Under Windows you will have to convert the UTF-8 into UTF-16 (yes not exactly, but oh well) which windows wants and if you want to send data you have to convert it to UTF-8. 在Windows下，您必须将UTF-8转换为Windows想要的UTF-16（是的，但不是很好），如果您要发送数据，则必须将其转换为UTF-8。 Luckily windows provides this respectively this function for exactly these purposes. 幸运的是，windows正是出于这些目的分别为此提供了此功能。

Obviously you can decide on any encoding you want to not necessarily UTF-8, the process is the same: When receiving data convert it to the native format of the OS, when sending convert it to your on-wire encoding. 显然，您可以决定是否要使用任何编码（不一定是UTF-8），过程是相同的：接收数据时，将其转换为OS的本机格式，发送数据时将其转换为在线编码。 iconv works on linux if you don't use utf-8. 如果您不使用utf-8， iconv可以在Linux上运行。

You are best off choosing a standard character encoding for the data you send over the pipe, and then require all machines to send their data using that encoding. 最好为通过管道发送的数据选择标准字符编码，然后要求所有计算机使用该编码发送数据。

Windows uses UTF-16LE, so you could choose to use UTF-16LE over the pipe and then Windows machines can send their UTF-16LE encoded strings as-is, but Linux machines would have to convert to/from UTF-16LE as needed.
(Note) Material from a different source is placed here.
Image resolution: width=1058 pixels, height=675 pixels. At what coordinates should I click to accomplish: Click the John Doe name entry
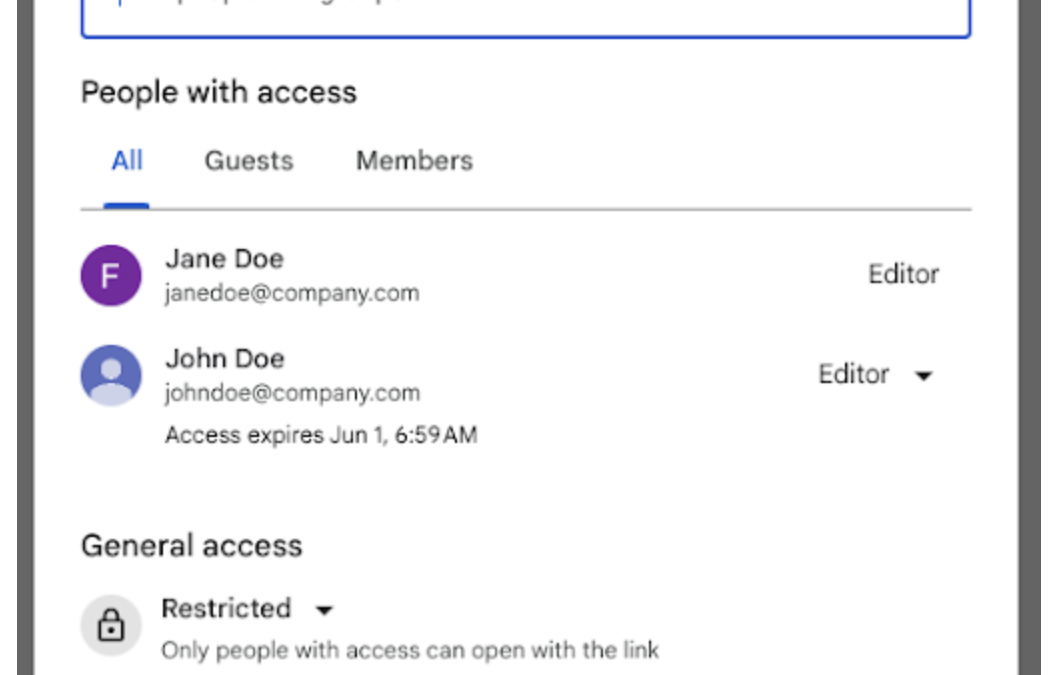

Windows使用UTF-16LE，因此您可以选择在管道上使用UTF-16LE，然后Windows机器可以按原样发送其UTF-16LE编码的字符串，但是Linux机器必须根据需要转换为UTF-16LE。

Or you could choose UTF-8 instead, which would reduce network bandwidth, but both Windows and Linux machines would have to convert to/from UTF-8 as neded. 或者，您也可以选择UTF-8，这会减少网络带宽，但是Windows和Linux计算机都必须按照需要与UTF-8进行相互转换。 For network communications, UTF-8 would be the better choice. 对于网络通信，UTF-8是更好的选择。

On Windows, you can use MultiByteToWideChar() and WideCharToMultiByte() with the CP_UTF8 codepage. 在Windows上，可以将MultiByteToWideChar()和WideCharToMultiByte()与CP_UTF8代码页一起使用。

In Linux, use the iconv() API so you can specify the UTF-8 charset for encoding/decoding. 在Linux中，使用iconv() API，以便您可以指定用于编码/解码的UTF-8字符集。